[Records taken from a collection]
* * * *

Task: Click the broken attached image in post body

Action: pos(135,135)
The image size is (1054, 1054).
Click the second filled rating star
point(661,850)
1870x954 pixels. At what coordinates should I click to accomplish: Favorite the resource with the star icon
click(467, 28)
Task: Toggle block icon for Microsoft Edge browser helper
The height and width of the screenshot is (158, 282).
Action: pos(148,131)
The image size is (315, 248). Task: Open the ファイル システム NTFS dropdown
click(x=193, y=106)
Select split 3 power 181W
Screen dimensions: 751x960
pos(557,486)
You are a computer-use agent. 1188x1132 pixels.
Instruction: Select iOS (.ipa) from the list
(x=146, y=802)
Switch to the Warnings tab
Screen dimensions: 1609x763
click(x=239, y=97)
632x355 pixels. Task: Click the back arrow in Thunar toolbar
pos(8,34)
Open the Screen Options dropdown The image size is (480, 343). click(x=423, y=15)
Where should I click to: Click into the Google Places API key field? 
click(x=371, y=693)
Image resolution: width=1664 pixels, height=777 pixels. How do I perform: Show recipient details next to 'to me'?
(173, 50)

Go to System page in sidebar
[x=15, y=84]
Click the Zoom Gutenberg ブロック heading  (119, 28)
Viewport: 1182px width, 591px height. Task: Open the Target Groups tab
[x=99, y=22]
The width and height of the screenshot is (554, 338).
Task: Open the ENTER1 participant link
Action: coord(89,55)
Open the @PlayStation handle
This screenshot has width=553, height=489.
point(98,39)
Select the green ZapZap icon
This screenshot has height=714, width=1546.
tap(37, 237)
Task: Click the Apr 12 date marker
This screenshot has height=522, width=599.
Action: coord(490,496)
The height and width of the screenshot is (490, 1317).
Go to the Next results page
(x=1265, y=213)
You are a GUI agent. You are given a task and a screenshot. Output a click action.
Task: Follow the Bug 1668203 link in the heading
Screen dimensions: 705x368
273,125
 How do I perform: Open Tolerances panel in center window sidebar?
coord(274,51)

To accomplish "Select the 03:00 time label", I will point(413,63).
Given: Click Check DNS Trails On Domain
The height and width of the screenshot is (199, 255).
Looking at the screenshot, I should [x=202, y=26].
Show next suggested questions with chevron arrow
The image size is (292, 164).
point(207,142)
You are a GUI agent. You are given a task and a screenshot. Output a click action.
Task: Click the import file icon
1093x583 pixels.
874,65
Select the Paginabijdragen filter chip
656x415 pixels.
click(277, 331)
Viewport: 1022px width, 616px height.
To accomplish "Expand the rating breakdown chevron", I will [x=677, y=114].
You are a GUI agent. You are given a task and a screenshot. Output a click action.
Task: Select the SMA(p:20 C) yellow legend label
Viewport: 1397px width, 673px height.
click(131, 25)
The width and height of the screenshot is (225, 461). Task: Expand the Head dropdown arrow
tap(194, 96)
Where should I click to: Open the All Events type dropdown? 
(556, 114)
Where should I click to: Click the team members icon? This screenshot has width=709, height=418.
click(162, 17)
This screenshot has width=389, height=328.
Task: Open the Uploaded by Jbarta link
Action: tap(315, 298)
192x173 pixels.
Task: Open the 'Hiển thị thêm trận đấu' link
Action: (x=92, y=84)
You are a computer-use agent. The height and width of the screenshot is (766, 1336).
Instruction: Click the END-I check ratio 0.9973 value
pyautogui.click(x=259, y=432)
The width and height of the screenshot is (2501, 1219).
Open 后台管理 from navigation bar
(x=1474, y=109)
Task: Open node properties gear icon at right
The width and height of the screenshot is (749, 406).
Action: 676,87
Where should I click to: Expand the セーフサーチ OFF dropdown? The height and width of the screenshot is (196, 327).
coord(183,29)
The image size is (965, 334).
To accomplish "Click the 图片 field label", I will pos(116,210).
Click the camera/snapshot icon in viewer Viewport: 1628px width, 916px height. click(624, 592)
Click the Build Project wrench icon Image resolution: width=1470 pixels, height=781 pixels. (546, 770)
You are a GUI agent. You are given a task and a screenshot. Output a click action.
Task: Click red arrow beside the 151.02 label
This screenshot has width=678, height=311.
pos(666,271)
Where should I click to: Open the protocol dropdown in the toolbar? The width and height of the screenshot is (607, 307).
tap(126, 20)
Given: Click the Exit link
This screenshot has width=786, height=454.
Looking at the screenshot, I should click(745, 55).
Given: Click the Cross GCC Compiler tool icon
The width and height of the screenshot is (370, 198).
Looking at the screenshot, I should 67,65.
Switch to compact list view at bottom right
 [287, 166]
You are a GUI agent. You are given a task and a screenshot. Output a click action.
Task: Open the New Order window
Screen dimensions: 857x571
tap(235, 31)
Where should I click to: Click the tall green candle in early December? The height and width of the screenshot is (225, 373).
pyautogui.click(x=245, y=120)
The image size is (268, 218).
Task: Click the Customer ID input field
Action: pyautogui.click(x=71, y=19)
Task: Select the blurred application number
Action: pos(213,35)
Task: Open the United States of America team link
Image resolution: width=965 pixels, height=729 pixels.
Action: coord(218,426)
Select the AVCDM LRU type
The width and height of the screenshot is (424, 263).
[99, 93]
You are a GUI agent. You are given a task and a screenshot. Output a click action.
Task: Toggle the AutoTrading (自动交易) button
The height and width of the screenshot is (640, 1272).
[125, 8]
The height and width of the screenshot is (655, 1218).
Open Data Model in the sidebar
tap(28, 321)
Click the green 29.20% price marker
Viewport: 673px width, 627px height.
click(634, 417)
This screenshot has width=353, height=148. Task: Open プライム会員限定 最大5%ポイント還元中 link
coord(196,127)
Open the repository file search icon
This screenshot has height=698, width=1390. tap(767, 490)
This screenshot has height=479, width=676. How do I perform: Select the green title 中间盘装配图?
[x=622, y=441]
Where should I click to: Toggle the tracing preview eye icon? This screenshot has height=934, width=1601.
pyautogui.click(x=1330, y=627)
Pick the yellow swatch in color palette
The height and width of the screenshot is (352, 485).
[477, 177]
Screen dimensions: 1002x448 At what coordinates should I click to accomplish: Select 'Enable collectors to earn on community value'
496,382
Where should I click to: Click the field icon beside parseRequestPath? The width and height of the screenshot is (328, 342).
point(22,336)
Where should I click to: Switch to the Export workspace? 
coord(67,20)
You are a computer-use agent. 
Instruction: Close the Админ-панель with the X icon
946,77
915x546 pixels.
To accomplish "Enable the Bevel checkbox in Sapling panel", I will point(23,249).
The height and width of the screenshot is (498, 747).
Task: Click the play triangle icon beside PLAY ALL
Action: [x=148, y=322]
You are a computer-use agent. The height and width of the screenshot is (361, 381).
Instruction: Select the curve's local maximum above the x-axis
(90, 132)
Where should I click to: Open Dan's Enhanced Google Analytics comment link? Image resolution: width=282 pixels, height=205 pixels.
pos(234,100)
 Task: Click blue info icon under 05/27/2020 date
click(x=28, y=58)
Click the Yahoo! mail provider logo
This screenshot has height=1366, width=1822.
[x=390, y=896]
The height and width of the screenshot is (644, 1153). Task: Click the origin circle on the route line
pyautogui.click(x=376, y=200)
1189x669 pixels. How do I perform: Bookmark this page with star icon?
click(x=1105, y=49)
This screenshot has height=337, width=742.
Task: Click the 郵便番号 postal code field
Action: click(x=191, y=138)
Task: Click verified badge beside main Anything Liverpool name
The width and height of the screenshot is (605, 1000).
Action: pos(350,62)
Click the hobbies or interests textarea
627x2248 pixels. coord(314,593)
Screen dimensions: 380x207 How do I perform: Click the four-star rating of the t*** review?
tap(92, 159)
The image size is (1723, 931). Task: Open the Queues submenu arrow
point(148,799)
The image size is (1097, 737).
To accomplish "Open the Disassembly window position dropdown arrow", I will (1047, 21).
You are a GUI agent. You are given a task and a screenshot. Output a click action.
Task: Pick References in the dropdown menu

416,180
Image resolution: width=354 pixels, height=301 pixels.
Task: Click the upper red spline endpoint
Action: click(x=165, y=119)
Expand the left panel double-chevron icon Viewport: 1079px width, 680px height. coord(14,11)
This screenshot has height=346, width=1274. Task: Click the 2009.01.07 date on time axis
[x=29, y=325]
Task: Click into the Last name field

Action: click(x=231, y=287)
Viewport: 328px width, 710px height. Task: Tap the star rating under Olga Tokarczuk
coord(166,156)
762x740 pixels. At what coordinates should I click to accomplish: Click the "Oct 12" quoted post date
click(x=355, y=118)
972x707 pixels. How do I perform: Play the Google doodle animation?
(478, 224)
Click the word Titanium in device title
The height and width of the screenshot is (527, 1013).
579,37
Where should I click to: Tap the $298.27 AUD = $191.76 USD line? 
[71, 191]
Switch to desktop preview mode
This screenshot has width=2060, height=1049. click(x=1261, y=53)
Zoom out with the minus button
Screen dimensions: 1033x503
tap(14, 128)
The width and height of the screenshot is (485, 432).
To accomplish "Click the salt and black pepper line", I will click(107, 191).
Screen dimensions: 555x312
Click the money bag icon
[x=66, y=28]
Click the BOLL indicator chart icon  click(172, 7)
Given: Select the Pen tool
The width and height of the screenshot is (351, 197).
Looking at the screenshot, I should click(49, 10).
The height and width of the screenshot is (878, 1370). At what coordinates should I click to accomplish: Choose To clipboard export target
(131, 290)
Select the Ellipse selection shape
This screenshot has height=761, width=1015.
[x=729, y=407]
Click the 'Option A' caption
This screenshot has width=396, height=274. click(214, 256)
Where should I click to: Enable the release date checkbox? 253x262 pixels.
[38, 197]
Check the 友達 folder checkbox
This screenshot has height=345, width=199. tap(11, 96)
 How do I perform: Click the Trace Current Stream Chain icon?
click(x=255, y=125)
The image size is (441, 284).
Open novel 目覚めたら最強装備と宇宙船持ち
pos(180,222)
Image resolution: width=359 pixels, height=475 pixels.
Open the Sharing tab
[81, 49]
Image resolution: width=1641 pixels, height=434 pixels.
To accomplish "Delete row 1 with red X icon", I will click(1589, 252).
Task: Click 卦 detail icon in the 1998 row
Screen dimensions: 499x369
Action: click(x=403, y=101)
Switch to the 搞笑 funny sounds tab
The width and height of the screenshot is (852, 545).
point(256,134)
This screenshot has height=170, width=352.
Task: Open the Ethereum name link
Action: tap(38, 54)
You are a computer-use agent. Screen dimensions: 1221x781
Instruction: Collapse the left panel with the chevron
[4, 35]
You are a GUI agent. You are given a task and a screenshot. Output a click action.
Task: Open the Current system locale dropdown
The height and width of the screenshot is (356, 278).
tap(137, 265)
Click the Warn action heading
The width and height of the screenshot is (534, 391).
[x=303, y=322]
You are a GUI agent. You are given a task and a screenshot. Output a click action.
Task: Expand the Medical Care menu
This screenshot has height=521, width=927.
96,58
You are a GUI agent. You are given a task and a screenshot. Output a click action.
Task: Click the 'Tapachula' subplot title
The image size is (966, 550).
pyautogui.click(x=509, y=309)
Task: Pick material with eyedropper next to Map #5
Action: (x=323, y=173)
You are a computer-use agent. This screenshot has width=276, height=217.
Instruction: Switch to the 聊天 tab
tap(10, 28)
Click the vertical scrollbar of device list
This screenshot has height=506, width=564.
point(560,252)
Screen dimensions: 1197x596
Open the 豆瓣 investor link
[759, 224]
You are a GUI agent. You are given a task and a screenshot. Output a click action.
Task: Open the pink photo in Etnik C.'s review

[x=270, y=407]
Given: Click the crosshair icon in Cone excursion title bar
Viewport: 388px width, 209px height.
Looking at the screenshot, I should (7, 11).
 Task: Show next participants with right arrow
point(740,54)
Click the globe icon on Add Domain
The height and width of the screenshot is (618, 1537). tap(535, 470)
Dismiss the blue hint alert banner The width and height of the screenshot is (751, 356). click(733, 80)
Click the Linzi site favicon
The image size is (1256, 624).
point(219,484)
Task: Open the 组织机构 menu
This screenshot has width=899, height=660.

* * * *

[WRITTEN PROBLEM]
Rewrite the data from its start through the line containing "Looking at the screenshot, I should [x=202, y=26].", swapping "sidebar" for "side panel" and leaving everything else unchanged.

[OUTPUT FOR THIS EXERCISE]
Task: Click the broken attached image in post body

Action: pos(135,135)
The image size is (1054, 1054).
Click the second filled rating star
point(661,850)
1870x954 pixels. At what coordinates should I click to accomplish: Favorite the resource with the star icon
click(467, 28)
Task: Toggle block icon for Microsoft Edge browser helper
The height and width of the screenshot is (158, 282).
Action: pos(148,131)
The image size is (315, 248). Task: Open the ファイル システム NTFS dropdown
click(x=193, y=106)
Select split 3 power 181W
Screen dimensions: 751x960
pos(557,486)
You are a computer-use agent. 1188x1132 pixels.
Instruction: Select iOS (.ipa) from the list
(x=146, y=802)
Switch to the Warnings tab
Screen dimensions: 1609x763
click(x=239, y=97)
632x355 pixels. Task: Click the back arrow in Thunar toolbar
pos(8,34)
Open the Screen Options dropdown The image size is (480, 343). click(x=423, y=15)
Where should I click to: Click into the Google Places API key field? 
click(x=371, y=693)
Image resolution: width=1664 pixels, height=777 pixels. How do I perform: Show recipient details next to 'to me'?
(173, 50)

Go to System page in side panel
[x=15, y=84]
Click the Zoom Gutenberg ブロック heading  (119, 28)
Viewport: 1182px width, 591px height. Task: Open the Target Groups tab
[x=99, y=22]
The width and height of the screenshot is (554, 338).
Task: Open the ENTER1 participant link
Action: coord(89,55)
Open the @PlayStation handle
This screenshot has width=553, height=489.
point(98,39)
Select the green ZapZap icon
This screenshot has height=714, width=1546.
tap(37, 237)
Task: Click the Apr 12 date marker
This screenshot has height=522, width=599.
Action: coord(490,496)
The height and width of the screenshot is (490, 1317).
Go to the Next results page
(x=1265, y=213)
You are a GUI agent. You are given a task and a screenshot. Output a click action.
Task: Follow the Bug 1668203 link in the heading
Screen dimensions: 705x368
273,125
 How do I perform: Open Tolerances panel in center window side panel?
coord(274,51)

To accomplish "Select the 03:00 time label", I will point(413,63).
Given: Click Check DNS Trails On Domain
The height and width of the screenshot is (199, 255).
Looking at the screenshot, I should [x=202, y=26].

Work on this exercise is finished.